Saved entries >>
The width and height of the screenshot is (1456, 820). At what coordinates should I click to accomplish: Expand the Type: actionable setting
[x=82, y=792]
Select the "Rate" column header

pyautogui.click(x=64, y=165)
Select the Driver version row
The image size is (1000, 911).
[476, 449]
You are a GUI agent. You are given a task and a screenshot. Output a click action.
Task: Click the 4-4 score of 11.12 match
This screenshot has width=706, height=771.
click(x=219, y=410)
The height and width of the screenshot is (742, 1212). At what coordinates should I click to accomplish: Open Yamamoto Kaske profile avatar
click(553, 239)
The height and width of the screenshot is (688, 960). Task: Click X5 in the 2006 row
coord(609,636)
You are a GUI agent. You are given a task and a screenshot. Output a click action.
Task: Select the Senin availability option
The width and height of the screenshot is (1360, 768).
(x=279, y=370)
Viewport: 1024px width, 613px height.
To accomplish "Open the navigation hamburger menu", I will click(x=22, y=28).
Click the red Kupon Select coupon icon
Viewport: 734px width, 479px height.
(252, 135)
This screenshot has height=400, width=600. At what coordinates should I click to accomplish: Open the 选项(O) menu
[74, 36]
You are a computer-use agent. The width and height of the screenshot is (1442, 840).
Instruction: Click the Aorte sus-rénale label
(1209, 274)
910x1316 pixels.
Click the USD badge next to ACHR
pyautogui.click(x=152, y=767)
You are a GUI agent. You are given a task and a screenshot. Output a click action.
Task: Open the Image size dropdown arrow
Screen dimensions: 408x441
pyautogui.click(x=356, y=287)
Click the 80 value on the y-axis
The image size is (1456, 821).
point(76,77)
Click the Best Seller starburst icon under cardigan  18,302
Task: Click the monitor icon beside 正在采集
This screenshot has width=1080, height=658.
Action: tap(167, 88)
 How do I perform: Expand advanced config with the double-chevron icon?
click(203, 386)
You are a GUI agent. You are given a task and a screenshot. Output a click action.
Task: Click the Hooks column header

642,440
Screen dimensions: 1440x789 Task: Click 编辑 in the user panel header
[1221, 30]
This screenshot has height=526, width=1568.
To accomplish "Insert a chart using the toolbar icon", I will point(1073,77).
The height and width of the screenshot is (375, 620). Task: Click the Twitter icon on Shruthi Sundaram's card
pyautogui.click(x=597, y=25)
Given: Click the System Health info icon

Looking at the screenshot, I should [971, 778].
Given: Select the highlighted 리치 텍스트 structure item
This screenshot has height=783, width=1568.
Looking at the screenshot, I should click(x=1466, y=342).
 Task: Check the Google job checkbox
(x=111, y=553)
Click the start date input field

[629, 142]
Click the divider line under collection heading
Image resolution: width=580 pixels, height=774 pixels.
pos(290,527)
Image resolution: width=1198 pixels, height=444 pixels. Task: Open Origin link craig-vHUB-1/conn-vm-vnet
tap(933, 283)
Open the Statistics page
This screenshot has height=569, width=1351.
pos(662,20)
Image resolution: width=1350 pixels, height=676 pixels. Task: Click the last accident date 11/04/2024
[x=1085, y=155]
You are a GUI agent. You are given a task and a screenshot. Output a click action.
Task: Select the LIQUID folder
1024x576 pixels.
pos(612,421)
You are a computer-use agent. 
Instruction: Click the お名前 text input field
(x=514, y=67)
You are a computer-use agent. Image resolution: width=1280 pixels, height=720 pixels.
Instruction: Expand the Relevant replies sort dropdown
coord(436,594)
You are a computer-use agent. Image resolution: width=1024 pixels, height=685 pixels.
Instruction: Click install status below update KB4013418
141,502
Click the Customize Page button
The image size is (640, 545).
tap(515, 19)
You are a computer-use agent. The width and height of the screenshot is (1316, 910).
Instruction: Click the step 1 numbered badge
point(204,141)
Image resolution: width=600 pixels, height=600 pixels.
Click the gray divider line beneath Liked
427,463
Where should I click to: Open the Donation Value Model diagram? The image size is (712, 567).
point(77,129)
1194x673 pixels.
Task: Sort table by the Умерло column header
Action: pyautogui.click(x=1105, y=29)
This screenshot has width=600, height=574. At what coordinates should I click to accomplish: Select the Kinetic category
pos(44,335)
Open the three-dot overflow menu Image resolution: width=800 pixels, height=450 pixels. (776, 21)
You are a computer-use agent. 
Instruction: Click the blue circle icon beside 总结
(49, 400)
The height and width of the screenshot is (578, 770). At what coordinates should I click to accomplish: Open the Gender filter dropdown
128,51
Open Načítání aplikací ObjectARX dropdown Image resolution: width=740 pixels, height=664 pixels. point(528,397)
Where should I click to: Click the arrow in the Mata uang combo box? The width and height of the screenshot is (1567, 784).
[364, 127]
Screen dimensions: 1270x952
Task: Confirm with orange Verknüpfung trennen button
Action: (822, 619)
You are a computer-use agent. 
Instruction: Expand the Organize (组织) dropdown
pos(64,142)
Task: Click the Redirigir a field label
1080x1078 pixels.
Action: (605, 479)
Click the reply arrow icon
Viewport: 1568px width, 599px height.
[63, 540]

WORK REQUIRED >>
All lines above that include the word "will" must be copied into the answer.

ANSWER SPACE >>
To accomplish "Open the navigation hamburger menu", I will click(x=22, y=28).
To accomplish "Insert a chart using the toolbar icon", I will point(1073,77).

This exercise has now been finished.